# Which Skill Set Is Most Needed?: Web Scraping from BC Jobs

This project aims to build a web scraping tool using the `BeautifulSoup` library to extract job postings data from [BC Jobs](https://www.bcjobs.ca/). The focus of this project is to extract data related to Data Analyst job postings and analyze the technical skill requirements that are most in demand.

The project involves scraping job postings data using various technical skills as keywords for the search query. The data extracted from each search query will be saved in a structured format, which can then be used to analyze the technical skills that are most in demand for Data Analyst roles in British Columbia.
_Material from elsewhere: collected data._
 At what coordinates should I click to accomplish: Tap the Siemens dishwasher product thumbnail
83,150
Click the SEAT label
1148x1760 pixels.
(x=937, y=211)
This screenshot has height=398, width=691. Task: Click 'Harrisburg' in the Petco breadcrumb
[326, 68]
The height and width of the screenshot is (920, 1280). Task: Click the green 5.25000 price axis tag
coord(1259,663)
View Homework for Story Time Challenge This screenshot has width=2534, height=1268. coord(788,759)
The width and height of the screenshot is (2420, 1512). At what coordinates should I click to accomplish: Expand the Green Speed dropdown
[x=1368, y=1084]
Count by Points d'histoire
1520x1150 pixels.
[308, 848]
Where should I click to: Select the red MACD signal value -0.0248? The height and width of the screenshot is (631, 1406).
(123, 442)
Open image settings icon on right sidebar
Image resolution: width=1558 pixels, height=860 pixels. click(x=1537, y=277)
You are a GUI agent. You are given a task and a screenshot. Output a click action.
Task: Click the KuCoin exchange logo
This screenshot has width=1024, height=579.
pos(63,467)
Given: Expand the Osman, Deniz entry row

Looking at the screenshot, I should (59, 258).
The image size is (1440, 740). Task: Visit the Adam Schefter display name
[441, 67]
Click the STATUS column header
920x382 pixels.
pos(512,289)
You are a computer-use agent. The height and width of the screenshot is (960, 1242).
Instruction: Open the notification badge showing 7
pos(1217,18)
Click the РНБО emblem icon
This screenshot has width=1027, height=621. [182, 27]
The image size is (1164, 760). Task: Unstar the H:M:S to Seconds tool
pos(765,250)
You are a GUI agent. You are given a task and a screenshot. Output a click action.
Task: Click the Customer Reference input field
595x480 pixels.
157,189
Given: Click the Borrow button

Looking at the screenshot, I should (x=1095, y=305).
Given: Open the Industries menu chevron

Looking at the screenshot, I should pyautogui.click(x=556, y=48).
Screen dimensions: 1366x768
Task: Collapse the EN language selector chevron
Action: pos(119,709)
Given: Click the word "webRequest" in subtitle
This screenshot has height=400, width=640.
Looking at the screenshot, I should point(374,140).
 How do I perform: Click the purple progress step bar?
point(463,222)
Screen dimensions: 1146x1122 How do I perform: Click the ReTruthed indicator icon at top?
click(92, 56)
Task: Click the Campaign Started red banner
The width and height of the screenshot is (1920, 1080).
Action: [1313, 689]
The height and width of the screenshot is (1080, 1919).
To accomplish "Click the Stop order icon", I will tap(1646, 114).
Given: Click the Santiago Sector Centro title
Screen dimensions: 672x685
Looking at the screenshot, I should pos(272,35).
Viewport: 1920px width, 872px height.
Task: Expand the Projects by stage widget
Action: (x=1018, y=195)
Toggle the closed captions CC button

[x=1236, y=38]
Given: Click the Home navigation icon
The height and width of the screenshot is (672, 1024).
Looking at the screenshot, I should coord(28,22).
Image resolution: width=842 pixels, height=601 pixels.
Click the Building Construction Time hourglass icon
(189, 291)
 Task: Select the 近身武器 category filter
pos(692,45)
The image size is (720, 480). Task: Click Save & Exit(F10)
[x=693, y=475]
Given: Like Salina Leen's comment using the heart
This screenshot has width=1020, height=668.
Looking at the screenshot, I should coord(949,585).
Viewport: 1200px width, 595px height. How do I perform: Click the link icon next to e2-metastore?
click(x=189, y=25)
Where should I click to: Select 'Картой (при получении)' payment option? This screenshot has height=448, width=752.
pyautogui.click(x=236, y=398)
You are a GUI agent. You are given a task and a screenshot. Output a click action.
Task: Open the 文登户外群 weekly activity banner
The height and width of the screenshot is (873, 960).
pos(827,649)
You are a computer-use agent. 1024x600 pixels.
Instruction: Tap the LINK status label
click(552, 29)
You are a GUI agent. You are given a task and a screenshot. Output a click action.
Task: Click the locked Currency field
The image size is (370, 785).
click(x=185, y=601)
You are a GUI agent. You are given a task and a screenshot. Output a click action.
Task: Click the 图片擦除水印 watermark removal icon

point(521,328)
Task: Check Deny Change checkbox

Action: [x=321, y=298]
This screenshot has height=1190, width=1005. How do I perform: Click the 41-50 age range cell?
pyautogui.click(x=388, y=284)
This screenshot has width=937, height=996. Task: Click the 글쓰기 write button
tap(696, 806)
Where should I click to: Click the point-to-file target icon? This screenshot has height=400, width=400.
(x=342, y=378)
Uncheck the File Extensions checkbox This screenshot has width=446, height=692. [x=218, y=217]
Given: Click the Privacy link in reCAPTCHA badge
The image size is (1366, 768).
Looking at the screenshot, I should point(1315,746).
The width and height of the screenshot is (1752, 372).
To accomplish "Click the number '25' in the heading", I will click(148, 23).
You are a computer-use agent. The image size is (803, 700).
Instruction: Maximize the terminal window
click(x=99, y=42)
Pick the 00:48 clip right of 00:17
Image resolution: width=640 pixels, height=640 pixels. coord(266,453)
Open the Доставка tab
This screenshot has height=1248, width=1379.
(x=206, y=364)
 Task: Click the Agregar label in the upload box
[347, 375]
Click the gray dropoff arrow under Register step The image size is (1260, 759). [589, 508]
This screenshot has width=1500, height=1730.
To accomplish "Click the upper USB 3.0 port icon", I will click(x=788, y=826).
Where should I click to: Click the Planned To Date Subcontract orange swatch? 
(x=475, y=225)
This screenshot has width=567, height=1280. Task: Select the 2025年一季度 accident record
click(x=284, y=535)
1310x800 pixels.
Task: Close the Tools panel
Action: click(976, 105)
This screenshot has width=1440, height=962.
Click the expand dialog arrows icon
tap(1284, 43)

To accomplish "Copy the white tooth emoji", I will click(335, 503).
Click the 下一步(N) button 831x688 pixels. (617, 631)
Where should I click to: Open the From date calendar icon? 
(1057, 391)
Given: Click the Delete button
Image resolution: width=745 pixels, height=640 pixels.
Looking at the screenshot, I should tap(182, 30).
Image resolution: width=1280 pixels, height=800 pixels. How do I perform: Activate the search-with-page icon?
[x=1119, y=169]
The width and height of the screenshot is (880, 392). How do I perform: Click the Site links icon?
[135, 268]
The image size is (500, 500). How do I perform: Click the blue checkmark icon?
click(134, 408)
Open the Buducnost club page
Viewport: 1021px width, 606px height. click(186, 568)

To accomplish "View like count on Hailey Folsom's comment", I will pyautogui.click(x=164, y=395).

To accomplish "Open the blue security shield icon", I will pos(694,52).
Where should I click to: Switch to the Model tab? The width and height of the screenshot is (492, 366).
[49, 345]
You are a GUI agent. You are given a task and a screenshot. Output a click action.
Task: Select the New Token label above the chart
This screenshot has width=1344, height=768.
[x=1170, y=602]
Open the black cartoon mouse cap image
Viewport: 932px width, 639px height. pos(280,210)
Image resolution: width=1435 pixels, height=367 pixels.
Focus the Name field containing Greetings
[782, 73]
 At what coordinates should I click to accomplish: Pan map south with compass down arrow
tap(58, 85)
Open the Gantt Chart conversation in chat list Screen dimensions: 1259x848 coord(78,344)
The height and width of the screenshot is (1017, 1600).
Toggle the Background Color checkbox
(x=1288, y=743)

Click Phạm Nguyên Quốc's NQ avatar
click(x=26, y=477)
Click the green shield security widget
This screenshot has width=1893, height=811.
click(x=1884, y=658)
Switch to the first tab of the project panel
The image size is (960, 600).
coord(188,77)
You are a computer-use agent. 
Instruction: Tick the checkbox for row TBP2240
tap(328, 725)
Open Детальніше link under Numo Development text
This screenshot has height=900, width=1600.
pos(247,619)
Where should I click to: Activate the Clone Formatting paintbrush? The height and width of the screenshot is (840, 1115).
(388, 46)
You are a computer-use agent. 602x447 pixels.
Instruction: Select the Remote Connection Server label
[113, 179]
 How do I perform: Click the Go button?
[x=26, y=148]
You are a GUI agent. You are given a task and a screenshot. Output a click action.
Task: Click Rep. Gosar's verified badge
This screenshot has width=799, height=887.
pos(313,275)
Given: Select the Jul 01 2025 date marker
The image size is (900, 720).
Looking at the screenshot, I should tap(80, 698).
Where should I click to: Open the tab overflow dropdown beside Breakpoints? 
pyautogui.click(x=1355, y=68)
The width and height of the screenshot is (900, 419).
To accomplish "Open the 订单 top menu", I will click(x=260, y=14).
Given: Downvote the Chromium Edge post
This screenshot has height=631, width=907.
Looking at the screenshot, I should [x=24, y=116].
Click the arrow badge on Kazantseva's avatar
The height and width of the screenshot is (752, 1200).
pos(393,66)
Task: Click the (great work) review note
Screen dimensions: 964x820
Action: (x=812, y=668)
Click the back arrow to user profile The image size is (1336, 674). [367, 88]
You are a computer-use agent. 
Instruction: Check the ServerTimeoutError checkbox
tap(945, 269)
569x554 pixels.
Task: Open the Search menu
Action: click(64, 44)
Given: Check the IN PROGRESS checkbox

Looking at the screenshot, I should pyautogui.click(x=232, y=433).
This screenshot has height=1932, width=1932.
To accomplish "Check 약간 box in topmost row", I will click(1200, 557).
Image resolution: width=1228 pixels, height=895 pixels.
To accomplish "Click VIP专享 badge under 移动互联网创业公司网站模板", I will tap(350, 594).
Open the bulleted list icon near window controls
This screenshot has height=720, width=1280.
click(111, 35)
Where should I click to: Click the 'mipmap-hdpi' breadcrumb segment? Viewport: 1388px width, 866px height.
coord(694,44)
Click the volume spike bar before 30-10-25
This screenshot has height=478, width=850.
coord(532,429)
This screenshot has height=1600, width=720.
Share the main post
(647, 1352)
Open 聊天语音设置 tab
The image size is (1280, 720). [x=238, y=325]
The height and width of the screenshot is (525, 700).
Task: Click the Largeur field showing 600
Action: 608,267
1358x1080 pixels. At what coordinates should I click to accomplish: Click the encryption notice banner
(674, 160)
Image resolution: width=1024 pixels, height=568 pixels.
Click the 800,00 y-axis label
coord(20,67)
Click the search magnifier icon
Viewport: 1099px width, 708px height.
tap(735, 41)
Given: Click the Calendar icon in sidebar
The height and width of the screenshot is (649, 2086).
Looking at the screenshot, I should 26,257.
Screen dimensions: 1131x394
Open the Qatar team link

The analysis will include identifying the frequency of each technical skill requirement across job postings. This information can be used to provide insights to job seekers looking to pursue a career in Data Analysis in British Columbia and also to employers looking to hire Data Analysts.

As the final output, I will summarize the findings and provide recommendations based on the insights gained from the data analysis.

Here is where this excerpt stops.